I don't really care if the theories are grouped together. Actually, it's better if they aren't.
The point is they often are and by evolutionists. Why?
Until such time as science can replicate the Origins of Life, any theory is simply that, a theory.
From a scientist, I will tell you the arrogance and the stupidity is coming from the evolutionists as well.
Despite the pompous certitude of scientists and educators, the fact remains:
A simple functioning enzyme, a primitive life form of any kind, has NEVER been replicated. NEVER.
Ask yourself - why?
Maybe because they're both origin-related.
For the same reason that biology blends into chemistry and chemistry blends into astronomy and cosmology, and why elements of all of these figure into geology and why many of them are important in anthropology.
Science is a seamless discipline. No one person can master all of science, so there is specialization.
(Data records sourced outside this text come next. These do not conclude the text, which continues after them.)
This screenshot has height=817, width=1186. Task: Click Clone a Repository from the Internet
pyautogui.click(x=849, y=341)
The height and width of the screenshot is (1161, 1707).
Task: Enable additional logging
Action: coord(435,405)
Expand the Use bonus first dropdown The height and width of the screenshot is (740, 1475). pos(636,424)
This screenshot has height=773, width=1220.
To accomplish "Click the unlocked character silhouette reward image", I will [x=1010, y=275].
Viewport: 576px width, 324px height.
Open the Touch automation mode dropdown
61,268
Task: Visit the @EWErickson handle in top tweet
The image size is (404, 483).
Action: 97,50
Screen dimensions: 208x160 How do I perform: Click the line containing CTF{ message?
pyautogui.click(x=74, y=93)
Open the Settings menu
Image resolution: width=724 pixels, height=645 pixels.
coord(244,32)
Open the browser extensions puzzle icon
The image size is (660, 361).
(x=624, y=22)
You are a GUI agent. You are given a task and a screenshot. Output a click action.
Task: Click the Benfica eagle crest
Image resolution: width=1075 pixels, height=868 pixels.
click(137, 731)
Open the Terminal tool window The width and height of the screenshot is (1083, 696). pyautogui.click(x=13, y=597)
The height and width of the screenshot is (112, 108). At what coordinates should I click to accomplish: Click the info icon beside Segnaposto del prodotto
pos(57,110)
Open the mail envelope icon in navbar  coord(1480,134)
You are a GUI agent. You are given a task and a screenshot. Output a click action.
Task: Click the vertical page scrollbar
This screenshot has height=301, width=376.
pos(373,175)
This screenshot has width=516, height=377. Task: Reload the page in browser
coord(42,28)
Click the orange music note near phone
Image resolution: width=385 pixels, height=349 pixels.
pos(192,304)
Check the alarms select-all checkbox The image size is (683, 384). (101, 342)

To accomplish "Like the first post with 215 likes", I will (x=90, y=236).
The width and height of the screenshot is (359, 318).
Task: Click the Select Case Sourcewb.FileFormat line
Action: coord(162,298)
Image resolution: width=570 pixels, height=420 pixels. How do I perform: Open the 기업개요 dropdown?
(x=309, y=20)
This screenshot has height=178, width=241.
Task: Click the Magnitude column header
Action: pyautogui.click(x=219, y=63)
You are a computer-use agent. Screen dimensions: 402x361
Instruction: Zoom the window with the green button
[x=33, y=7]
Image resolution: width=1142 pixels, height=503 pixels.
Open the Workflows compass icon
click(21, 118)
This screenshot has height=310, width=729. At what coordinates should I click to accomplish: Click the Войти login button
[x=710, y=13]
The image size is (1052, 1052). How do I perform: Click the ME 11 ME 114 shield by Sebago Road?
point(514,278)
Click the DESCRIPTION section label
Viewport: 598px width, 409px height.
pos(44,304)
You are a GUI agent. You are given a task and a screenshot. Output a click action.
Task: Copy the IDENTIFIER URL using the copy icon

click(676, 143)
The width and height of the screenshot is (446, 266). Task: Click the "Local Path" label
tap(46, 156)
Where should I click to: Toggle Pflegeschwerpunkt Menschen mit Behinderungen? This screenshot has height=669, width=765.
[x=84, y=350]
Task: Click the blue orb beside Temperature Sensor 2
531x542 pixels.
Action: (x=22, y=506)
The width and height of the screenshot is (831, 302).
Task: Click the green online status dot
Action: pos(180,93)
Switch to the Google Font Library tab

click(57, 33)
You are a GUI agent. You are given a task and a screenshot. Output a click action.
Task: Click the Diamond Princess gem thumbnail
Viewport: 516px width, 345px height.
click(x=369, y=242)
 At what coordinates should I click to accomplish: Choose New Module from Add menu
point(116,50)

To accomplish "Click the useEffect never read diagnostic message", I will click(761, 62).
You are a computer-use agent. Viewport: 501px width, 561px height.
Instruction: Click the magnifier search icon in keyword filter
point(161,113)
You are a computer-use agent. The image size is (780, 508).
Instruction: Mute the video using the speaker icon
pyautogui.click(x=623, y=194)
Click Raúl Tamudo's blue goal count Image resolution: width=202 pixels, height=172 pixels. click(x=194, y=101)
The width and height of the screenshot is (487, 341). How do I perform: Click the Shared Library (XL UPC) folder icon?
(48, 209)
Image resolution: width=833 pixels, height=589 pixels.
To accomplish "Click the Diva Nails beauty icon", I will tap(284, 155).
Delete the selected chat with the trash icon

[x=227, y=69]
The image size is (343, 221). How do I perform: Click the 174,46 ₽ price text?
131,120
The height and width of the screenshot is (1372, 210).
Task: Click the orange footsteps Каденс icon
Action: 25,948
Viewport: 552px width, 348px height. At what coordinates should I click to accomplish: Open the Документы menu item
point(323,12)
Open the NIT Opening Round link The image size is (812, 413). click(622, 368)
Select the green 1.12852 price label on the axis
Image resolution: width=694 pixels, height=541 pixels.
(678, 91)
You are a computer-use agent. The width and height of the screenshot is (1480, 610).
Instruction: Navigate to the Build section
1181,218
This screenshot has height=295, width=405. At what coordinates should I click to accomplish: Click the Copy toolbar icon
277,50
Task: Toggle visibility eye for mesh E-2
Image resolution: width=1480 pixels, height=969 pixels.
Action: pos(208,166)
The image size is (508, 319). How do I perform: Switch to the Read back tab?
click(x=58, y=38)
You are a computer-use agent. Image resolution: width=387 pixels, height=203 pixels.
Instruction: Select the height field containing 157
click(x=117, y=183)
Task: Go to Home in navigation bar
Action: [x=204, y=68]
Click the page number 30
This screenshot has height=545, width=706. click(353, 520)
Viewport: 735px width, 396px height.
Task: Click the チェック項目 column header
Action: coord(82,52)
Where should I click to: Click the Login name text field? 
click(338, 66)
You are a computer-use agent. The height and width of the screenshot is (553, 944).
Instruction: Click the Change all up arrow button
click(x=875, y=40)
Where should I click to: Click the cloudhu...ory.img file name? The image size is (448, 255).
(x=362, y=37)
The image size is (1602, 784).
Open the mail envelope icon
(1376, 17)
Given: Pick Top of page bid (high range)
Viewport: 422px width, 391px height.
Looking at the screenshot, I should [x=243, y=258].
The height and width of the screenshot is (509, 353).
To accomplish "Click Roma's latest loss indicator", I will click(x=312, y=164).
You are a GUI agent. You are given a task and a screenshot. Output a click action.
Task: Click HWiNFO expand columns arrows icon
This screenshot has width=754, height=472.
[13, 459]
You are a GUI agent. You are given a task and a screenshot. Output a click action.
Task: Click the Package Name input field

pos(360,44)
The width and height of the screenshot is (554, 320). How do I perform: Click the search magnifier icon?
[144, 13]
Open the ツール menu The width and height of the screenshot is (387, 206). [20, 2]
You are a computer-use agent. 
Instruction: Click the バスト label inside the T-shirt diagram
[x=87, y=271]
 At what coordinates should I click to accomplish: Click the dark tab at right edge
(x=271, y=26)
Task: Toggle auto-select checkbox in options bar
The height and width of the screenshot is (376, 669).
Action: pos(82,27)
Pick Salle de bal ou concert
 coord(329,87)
But everyone in science expects that all observable phenomena can ultimately be attributed to a small set of universal laws and uniform principles.
So anyone in the science of biology expects the definition of life to be pushed back in time and in simplicity, until it becomes impossible to define a precise transition between living and nonliving.
That is a expectation and a conjecture. It is not different in principle from the expectations of any other science. All observable phenomena will eventually be natural phenomena.
This does not change the fact that the study of evolution is a sepatrate discipline from the study of biogenesis. Just as planetary astronomy is a differnt discipline from that of cosmology.